Considerations for gender-responsive mathematical modeling of agriculture and natural resource management


Models can play a key role towards improving understanding about critical environmental and development challenges, such as declines in soil fertility due to inadequate management practices, or drops in returns to labor as soil fertility declines. They serve as logical constructs that offer a simplified representation of complex systems to provide insights into a ‘perceived reality’ (McCarl 1984), or a specific part of their inner workings (Gershenfeld 1998). In particular, mathematical models focus on the effects of different components of the ‘target system,’ and describe or predict behaviors using mathematical concepts, theories, and language (ibid 1998).
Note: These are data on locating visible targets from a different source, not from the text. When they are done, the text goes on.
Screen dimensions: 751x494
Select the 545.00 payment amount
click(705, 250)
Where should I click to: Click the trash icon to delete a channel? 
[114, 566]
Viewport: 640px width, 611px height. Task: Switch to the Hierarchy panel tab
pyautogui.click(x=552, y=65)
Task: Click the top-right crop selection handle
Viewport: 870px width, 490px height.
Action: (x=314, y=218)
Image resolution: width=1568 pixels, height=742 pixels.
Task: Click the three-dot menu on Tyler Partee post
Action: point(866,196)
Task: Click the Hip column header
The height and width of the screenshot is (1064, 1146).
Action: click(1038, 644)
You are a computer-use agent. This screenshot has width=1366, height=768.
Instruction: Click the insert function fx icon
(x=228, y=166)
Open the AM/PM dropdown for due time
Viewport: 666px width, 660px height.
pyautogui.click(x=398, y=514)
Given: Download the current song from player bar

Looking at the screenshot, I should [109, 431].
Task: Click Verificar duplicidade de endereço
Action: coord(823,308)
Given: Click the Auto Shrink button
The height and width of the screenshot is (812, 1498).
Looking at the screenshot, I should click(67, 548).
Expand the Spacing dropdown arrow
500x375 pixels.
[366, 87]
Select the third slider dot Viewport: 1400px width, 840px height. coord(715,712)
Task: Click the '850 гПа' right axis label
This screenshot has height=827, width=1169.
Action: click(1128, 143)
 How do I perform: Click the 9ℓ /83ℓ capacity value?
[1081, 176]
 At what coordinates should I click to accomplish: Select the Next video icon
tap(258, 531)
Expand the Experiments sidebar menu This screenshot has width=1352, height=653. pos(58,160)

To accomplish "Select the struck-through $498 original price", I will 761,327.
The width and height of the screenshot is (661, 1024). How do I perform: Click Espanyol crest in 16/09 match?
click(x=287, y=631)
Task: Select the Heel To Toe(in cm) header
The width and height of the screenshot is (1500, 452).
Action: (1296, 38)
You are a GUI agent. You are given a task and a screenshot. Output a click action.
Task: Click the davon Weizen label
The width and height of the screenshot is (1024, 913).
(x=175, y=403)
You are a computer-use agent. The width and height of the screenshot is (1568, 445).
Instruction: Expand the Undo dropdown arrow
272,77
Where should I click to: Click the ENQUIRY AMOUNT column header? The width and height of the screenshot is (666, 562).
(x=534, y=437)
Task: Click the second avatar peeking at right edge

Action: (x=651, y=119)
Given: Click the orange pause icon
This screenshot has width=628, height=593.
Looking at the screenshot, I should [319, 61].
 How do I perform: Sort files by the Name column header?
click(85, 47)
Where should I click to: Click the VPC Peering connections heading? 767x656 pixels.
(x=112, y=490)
In the fields of agriculture and natural resource management (NRM), decision-making models, land use planning models, statistical relationship-based or process-based models may be used to analyze biophysical and/or socioeconomic phenomena.
The purpose of this brief is to identify considerations for integrating gender and social inclusion considerations in mathematical modeling focused on agriculture and natural resource management. The brief is not a guideline per se, nor is it exhaustive in terms of entry points for gender integration in mathematical modeling. Rather, it is intended to stimulate thinking on ways to engage with gender relations to develop models that can support analysis on innovations that promote equitable and sustainable agriculture and natural resource management.
There are many different ways to design and use models depending on the type of phenomenon to be analyzed and type of questions the model needs to answer. Econometric models can and often do include gender considerations or ‘gender’ as an explanatory variable. In contrast, models that describe only biophysical processes will not include gender per se in the model, but may nonetheless carry gender implications that require consideration (i.e. treating gender relations as an exogenous variable that shapes the biophysical world or that influences the impacts of biophysical change). Integrating gender considerations into models requires analyses that acknowledge the complex, shifting and context-specific nature of gender roles and relations (Doss et al. 2001, Gladwin et al. 2002). Drawing on the scarce literature on gender in modeling, we demonstrate below that gender relations require consideration across key phases of the modeling cycle, including when: 1) conceptualizing the model/framework; 2) collecting data to populate the model; and 3) interpreting model outputs.